Beneficiaries of life insurance proceeds get to choose how they receive the money. You may have the option to either receive a mailed check or electronic transfer of the funds and how much money you get at once. For the latter there are usually a few options:

  • Lump sum: This is the most common payout method because it helps family and loved ones cover expenses left behind by the policyholder immediately. Lump-sum payments are tax-free.

  • Annuity: An annuity allows you to receive the death benefit in annual installments for a set period and is an option if you don’t have immediate financial needs. The unpaid funds earn interest at a fixed rate, which is taxable.

  • Retained asset account: A less common option in which the insurer holds the insurance money in an interest-bearing account and you can make withdrawals by check. Any earned interest is taxable.

You’ll likely get the most value from opting for a lump-sum payout, which avoids tax complications and gives you the most flexibility with your money. There are no restrictions on spending the death benefit, so you can apply it to your financial needs right away.

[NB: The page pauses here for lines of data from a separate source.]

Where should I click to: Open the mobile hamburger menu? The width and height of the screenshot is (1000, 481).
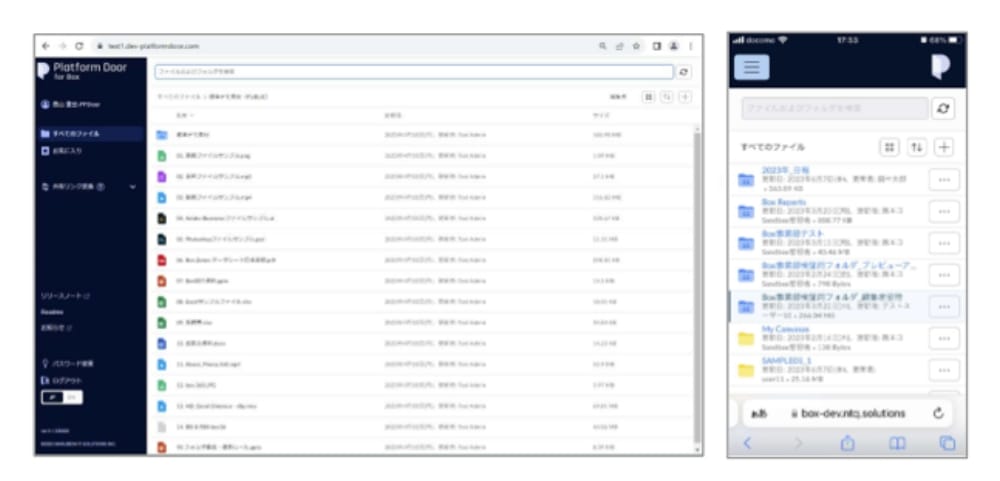coord(751,67)
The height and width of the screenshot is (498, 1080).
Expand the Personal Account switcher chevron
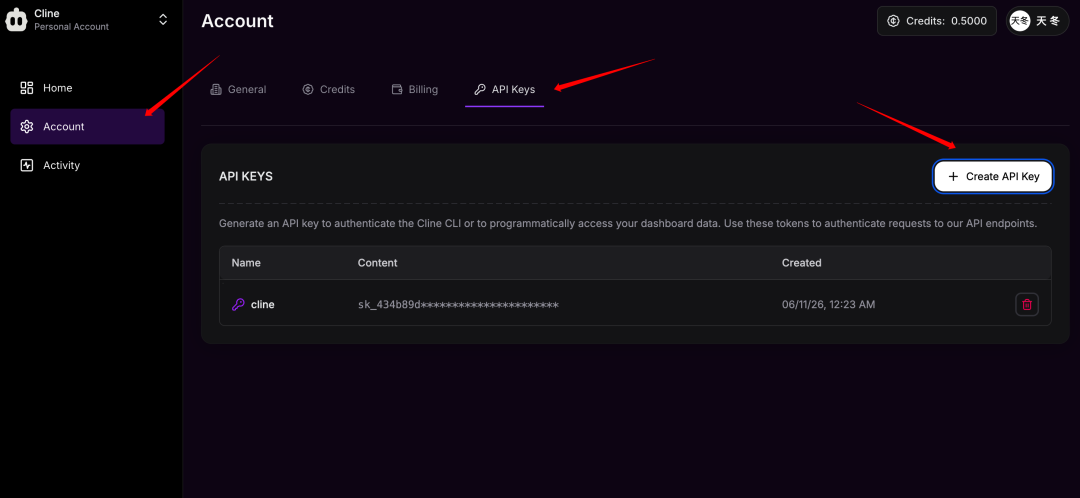(x=163, y=19)
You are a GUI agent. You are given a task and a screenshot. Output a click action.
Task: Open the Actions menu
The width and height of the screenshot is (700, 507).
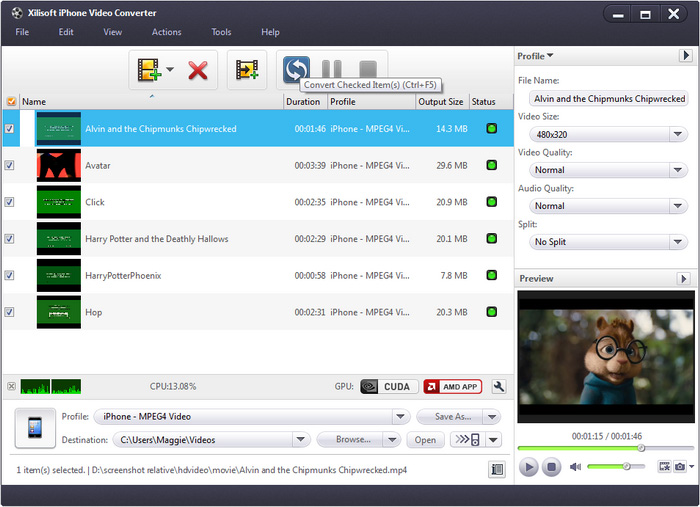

Managing someone’s end-of-life affairs can be complex, but knowing what to expect can ease the process of filing a life insurance claim. With the correct documents and open communication with the policyholder, you can receive the financial support they secured for you within 60 days.

Death claim payout FAQ:

Do life insurance companies automatically pay out death benefits?

Some companies pay death benefits automatically, but might take months to find and process those payments. The best way to ensure prompt payment is to file a claim yourself.

How long does it take for a life insurance company to pay out after a death?

After you file a claim, providers usually pay out within 14-60 days. Errors or investigations can extend the timeline.

How long does a beneficiary have to file a life insurance claim?

There is no time limit for filing a life insurance claim.